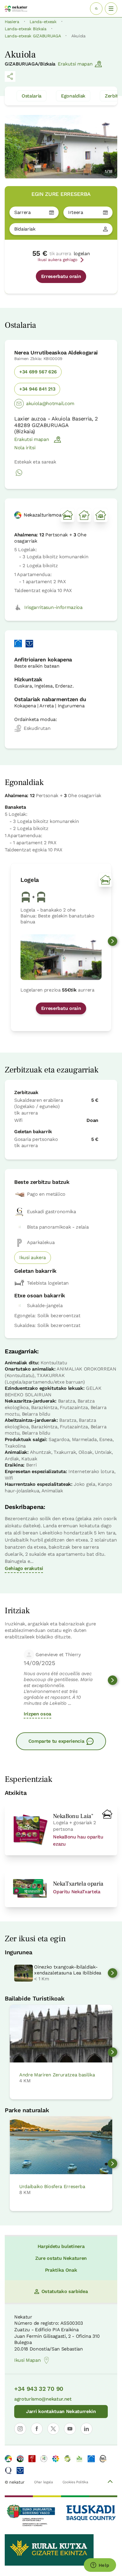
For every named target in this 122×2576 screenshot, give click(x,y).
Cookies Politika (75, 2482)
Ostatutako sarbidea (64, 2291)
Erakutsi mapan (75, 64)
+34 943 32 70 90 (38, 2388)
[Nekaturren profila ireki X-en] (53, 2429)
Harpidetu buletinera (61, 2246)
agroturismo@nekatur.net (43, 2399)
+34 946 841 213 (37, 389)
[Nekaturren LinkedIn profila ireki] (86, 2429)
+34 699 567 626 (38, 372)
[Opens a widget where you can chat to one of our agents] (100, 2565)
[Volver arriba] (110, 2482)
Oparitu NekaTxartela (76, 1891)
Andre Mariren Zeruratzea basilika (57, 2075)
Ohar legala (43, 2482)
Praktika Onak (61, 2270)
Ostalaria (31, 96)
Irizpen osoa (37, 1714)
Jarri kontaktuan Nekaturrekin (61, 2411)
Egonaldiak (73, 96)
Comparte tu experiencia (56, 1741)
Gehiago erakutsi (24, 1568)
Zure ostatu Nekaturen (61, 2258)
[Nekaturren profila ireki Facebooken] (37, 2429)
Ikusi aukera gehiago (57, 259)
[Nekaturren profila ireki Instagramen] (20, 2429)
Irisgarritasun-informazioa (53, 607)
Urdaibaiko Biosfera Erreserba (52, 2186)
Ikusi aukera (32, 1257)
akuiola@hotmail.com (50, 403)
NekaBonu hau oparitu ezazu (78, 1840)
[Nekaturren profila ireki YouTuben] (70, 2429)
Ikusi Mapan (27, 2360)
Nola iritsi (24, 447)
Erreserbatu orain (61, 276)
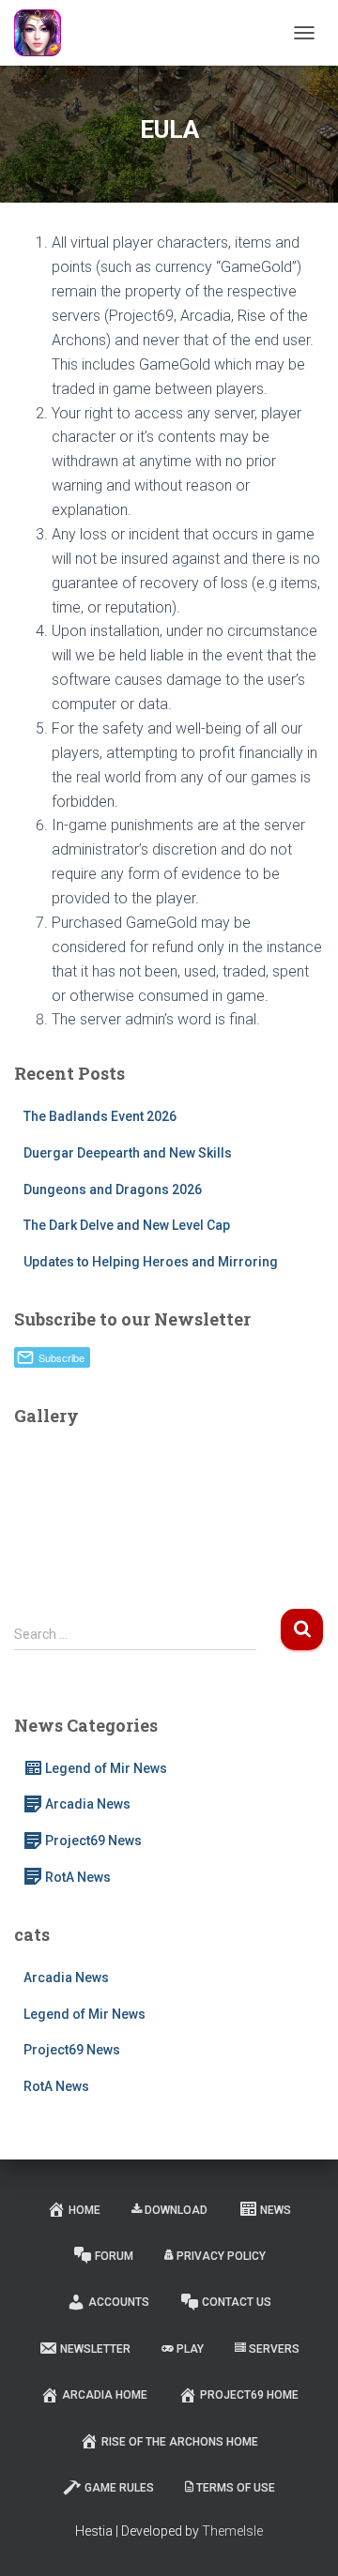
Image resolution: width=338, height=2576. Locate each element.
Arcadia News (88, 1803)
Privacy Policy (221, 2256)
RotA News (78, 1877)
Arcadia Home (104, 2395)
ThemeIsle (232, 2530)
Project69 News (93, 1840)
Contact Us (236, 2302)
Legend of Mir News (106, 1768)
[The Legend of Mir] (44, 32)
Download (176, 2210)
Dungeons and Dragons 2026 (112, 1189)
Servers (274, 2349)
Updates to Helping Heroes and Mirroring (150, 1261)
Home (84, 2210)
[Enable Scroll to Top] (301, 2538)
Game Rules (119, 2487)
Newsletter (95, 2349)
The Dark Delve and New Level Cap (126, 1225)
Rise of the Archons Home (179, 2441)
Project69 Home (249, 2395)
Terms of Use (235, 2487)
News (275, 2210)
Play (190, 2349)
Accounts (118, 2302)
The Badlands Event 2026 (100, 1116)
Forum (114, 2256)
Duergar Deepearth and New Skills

▶ Exercise objective:
Would you please reproduce the entries above, starting at the line with "NekaBonu hau oparitu ezazu (78, 1840)" and stopping after the line with "Arcadia News (88, 1803)"? Omit any pictures.

▶ Expected answer:
NekaBonu hau oparitu ezazu (78, 1840)
[Nekaturren profila ireki YouTuben] (70, 2429)
Ikusi Mapan (27, 2360)
Nola iritsi (24, 447)
Erreserbatu orain (61, 276)
Image resolution: width=338, height=2576. Locate each element.
Arcadia News (88, 1803)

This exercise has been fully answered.